> _Text section_
------------------------------------------------------------
On a bleak December evening in 1915, a German lieutenant scribbled away in his notebook as the World War I raged outside the trench on the Russian front. The barrack reverberated with the noise of war; exploding of shells, shouting of orders, whistles and the cries of wounded men. As he pored over Einstein’s paper, he was more and more incredulous. What his calculation proved was that if any mass is compressed to fit a certain radius, something very strange happens; no known force would stop it from collapsing and nothing would be able to escape that radius. He had found the first exact solutions to Einstein’s equations of general relativity. He slams the papers down and sits back in his chair. “I must write to Einstein”, he thought.
That 40 year old lieutenant was physicist and astronomer Karl Schwarzschild. The radius he conjured while bullets whizzed over his head later became to be known as the Schwarzschild radius. It defines a surface known as the black hole event horizon, a bottomless hole in space beyond which no information can escape and physics breaks down fundamentally.
The enigma of black holes exceeds the fact that they were worked out on the front line of World War I. Originally, they were merely a thought experiment on paper. Einstein loved thought experiments and although he found their mathematics accurate and beautiful, he brushed the idea off as an implausible concept thinking that nature would protect us from their formation. However, now we know that it doesn’t. Nature creates them by killing off stars, over and over again. As star matter collapses, it gets packed and a black hole forms.
Not only do black holes exist, but they’re also abundant in the Universe. Our galaxy alone is home to a few hundred billion stars. About 1% are big enough to collapse at the end of their lives and become blackholes. So that’s a lot of black holes already, not to mention the supermassive black hole that lurks at the centre of our galaxy and weighs a hefty equivalent of few million suns.
------------------------------------------------------------
> _Data excerpt_

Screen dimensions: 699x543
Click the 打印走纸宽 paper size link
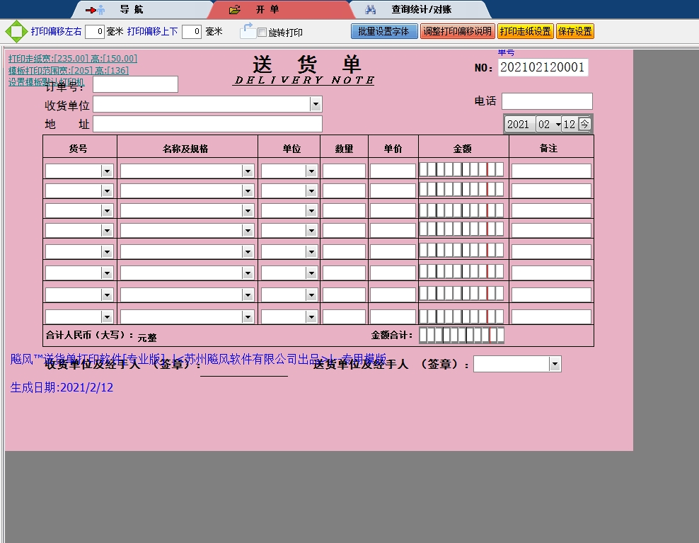[x=73, y=59]
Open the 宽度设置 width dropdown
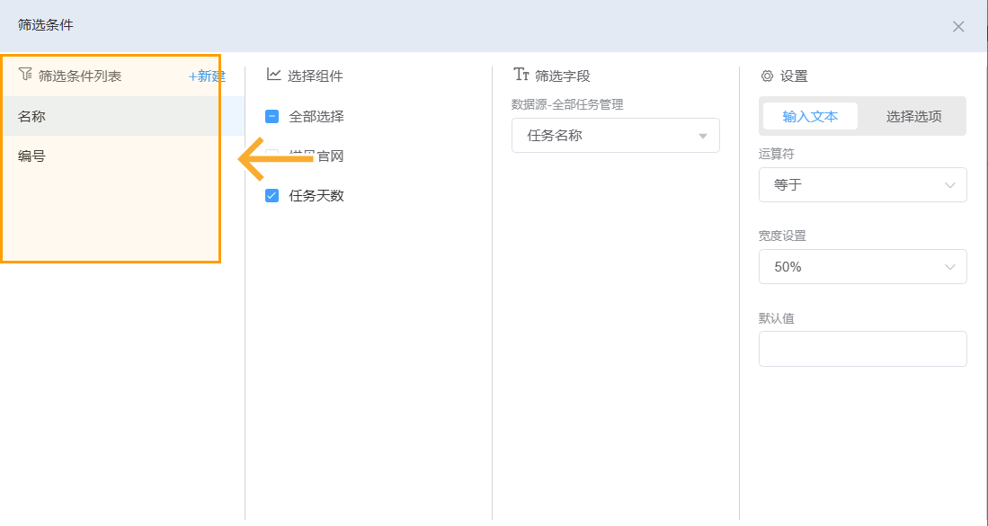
------------------------------------------------------------
> _Challenges_
(a) For each statement, state whether it agrees with the text on black holes. Answer yes or no and quote the words of the text that decide it. (i) Schwarzschild was 40 years old when he found his solution. (ii) Einstein judged the mathematics of black holes to be inaccurate. (iii) Roughly 1% of the stars in our galaxy are massive enough to become black holes when they collapse.
(b) Extend the text on black holes past its final sentence, keeping its voice and subject.

> _Answers to the problems_
(a)
(i) Yes: "That 40 year old lieutenant was physicist and astronomer Karl Schwarzschild."
(ii) No: "although he found their mathematics accurate and beautiful"
(iii) Yes: "About 1% are big enough to collapse at the end of their lives and become blackholes."

(b)
Black holes have starred two of the most exciting discoveries of our century. In 2015, two blackholes, each about 30 times the mass of the sun, crashed into each other creating a larger blackhole and sending mighty cosmic quivers through space and time. The “ringing sound” of this collision could be picked up by LIGO, the most sensitive measuring instrument ever created. The historic Nobel prize-winning detection revealed secrets about the origin and evolution of black holes, and about extreme cosmic neighbourhoods.
More recently the world saw the first picture ever of a blackhole. It was snapped by an Earth-sized virtual telescope made of connected radio dishes around the globe. This virtual telescope has the highest magnifying power of all devices ever devised by human beings. How do we image a blackhole if it’s inaccessibly hidden beyond our grasp of observation? As the black hole devours matter towards it from very far distances, gas crushes in at nearly the speed of light and its temperature rises to hundreds of billions of degrees. Thus we have this incredibly hot gas around the blackhole waiting for its turn to get in, long enough for us to observe it as a glowing ring. The black hole’s silhouette lingers at the centre of the ring, a black void that stares back blankly.
One of the most intriguing aspects of a blackhole is that it doesn’t have anything physical at its surface. Thus all the information that a black hole can possibly contain is equivalent to the amount of information that can be packed on the surface of its event horizon. But things get even stranger. According to theorists, if an unfortunate astronaut falls into this cosmic abyss, to us outsiders her time will be observed to slow down, and it stops at the event horizon. So although to her it may seem that she has crossed it and met her fate, to us it will look like she is smeared on the outside of the event horizon and never gets inside.
What actually happens in their shadowy regions is a perennial mystery. Currently our laws of physics are incomplete and we just have no idea. It’s where two fundamental theories describing our world clash head on: quantum theory, the physics of the tiny, and the theory of Einstein’s theory of spacetime and gravity which describes the very largest scales.
Although they are firmly facts of science, blackholes can be stranger than fiction and what happens inside their event horizon, so far stays in the event horizon.
Illustration: NASA-Langley.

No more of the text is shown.